### SOURCE MATERIAL

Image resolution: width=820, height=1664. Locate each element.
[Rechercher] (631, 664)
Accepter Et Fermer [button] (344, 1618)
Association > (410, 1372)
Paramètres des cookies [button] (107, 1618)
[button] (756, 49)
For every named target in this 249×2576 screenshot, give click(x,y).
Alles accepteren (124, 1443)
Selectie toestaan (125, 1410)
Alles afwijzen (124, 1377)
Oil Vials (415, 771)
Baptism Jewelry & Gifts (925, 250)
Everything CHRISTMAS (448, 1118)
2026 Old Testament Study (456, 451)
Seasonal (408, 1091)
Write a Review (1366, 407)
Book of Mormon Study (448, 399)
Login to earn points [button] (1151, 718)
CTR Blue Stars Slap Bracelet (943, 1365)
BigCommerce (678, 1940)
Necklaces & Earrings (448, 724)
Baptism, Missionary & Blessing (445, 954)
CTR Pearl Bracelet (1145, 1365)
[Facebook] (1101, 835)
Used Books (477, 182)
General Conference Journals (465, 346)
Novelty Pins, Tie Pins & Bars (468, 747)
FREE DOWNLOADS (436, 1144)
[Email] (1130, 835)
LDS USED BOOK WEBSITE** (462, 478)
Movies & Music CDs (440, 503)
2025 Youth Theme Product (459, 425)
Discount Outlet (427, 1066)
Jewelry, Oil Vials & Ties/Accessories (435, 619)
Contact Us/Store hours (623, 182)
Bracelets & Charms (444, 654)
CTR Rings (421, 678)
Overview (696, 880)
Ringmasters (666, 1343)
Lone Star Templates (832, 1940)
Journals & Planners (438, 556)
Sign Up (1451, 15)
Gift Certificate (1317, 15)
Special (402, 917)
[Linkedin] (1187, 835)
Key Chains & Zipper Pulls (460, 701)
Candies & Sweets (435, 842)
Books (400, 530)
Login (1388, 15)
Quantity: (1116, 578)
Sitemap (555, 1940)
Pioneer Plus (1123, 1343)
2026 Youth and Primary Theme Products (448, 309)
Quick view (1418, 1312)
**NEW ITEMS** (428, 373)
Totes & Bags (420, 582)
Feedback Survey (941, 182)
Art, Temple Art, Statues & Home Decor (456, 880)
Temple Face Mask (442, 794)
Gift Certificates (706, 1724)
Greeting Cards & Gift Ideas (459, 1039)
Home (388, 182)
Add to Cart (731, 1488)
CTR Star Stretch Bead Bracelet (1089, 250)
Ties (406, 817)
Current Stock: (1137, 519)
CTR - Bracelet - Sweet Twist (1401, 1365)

######

* [WHAT NEEDS TO BE DONE] How many lines of the listing above hold the string "Baptism"? Answer with the number alone.

* [WORKED SOLUTION] 2